経済発展

世界に進出するトルコの企業

今日、トルコの製造業は世界市場と密接につながり、輸出向け生産を幅広く行っています。トルコの製造業のグローバル経済への統合は、1980年に輸出を基本とした成長政策を取り入れたことにより進み、1996年の欧州連合(EU)との関税同盟発効と2001年経済危機後の再構築によって、さらに強固なものとなりました。世界に進出するトルコの製造業の発展は貿易に顕著に表れています。

食品・飲料・たばこ産業 

生産構造が小規模経営主流の食品産業では、多種の商品生産と貿易が行われている。飲料・たばこ産業は、食品産業よりも中・大規模の企業が多く、過去5年間この分野において飛躍的な発展を遂げています。トルコでは食用肉・肉の加工品、牛乳・乳製品、小麦粉・小麦粉製品、砂糖・砂糖製品、アルコール・非アルコール飲料、野菜・果物の加工品、植物性油と動物性の油、水産物加工、たばこ生産の部門で、3万を超える企業が活動しています。砂糖、茶、食用肉・肉の加工品生産は国営企業が関わっているが、食料品、酒類、たばこ部門は民間企業のみが取り扱っています。

繊維・衣服産業

今日トルコの繊維・衣服産業は、急速に発展を遂げている分野です。綿花の主要生産国の一つであるトルコでは、繊維と衣服の輸出の大部分が綿製品で占められており、繊維生産の約半分が輸出されています。トルコは繊維輸出において世界7位、衣服の輸出では世界4位。また、繊維・衣服産業においてEU市場第2の供給国となっています。ここ数年、中国やインドなど安い労働力の国との競争が問題となり、この分野の成長率は低下しているのも現状です。

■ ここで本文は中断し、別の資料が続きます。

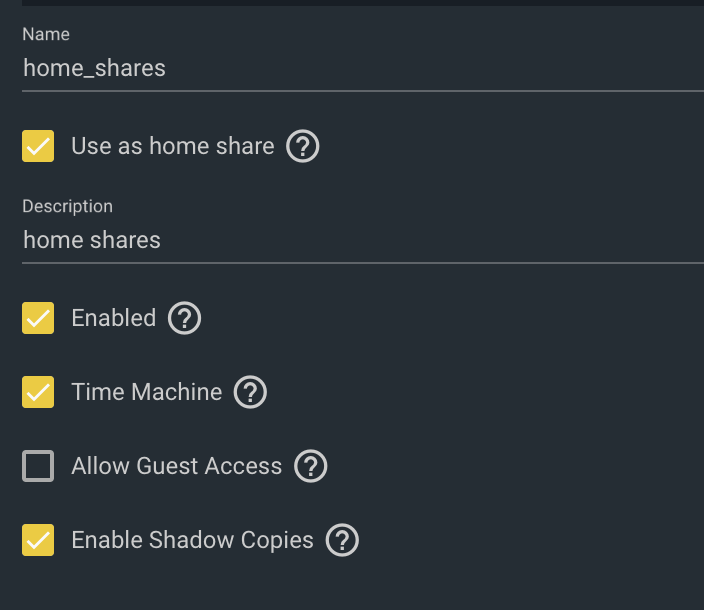The width and height of the screenshot is (704, 610).
Task: Click into the Name field containing home_shares
Action: tap(363, 68)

繊維・衣服産業が盛んな都市は、イスタンブールブルサ、デニズリ、アダナ、ガジアンテップ、カフラマンマラシュ、カイセリなどです。

ファッション

今日トルコの繊維・衣服産業および皮革産業において、その製品の品質と製造技術は現代の世界水準にあるといえます。

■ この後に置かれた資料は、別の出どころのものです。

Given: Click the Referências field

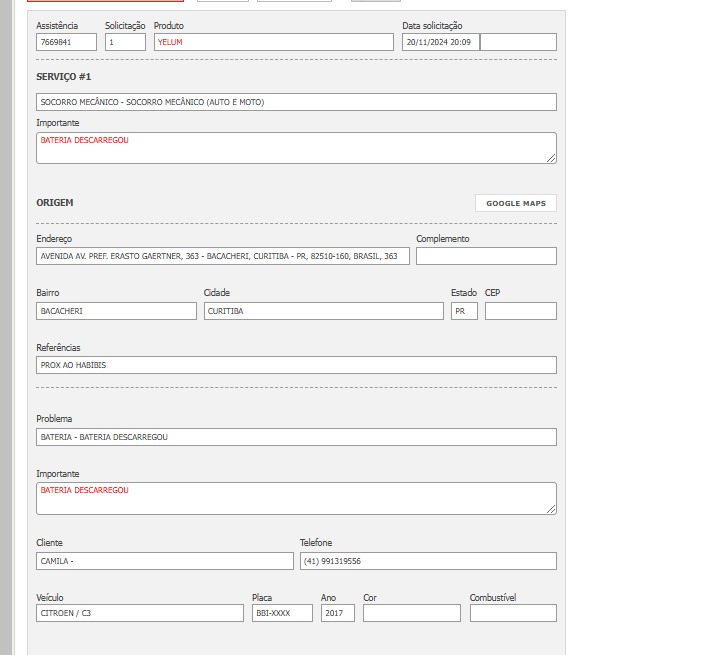Looking at the screenshot, I should click(x=296, y=365).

トルコがEUやロシア、トルコ系共和国の市場に地理的に近いこともトルコにとって重要な機会となっているといえます。イスタンブールをはじめとするトルコの多くの都市で、国内または国際規模のフェア、デザインコンクール、ファッションショーが開催されています。

皮革産業と皮革製品製造業 

皮革産業と皮革製品製造業は、2009年現在トルコの製造業における雇用の約1%を占め、5億ドルの輸出を行う重要な分野です。皮革製品の主な輸出先はロシア連邦、イタリア、ドイツ、フランスです。皮革、皮革製品の主な生産地は、イスタンブール、イズミール、ウシャク、マニサ、ブルサ、デニズリ、ボル、ニーデ、ガジアンテップ、コンヤ、ハタイなど。

化学工業

化学工業は2009年現在、製造業生産におけるシェア8.1%、輸出額50億ドルで世界に進出するトルコの主要分野の一つ。さらに、化学工業の一部門である製薬産業も、化学工業の輸出の10%を占め、先進生産技術により国の経済に大いに貢献しています。現在、世界保健機関のGMP(薬品の製造規範)を採用する約300の企業が活動しており、そのうち53は外国資本の企業。

自動車産業 

トルコでの本格的な自動車の生産は1966年に始まっています。オトサンが始めた自動車生産は、その後1970年にトファシュとルノー、1990年代にはトヨタ、ヒュンダイ・アッサン、ホンダの投資で急速に生産を伸ばしました。現在トルコの自動車産業において15社が生産を行い、そのうち5社が自動車を生産しています。自動車生産台数のうちの72.3%が輸出されています。

電子工業 

電子工業は、トルコで飛躍的な成長を遂げている産業分野の一つで、近年では特に消耗部品、通信、およびその下位分野が発展しています。電子工業分野では2009年に、ラジオ、テレビ、通信機器が約19億ドル輸出されている。カラーテレビはこの分野の輸出における主要製品である。

 

家電産業 

近年トルコでは家庭用電気製品製造分野が急成長しています。家庭用電気製品製造分野の大部分が輸出に依存しています。トルコは家電産業において、EUの生産・輸出基地となりつつあります。

貴金属産業

トルコの貴金属産業は、伝統芸術と最新技術を組み合わせ、世界的に有名になりました。線条細工、ニエロ細工、柳細工などトルコ独自の伝統的な技術も注目を集めいます。

鉄鋼業 

トルコは2001~09年に鋼材生産を70%アップさせ、中国に次いで生産増加率の高い国となっています。トルコは、世界の鋼材生産において10位、EU諸国のなかで2位となっています。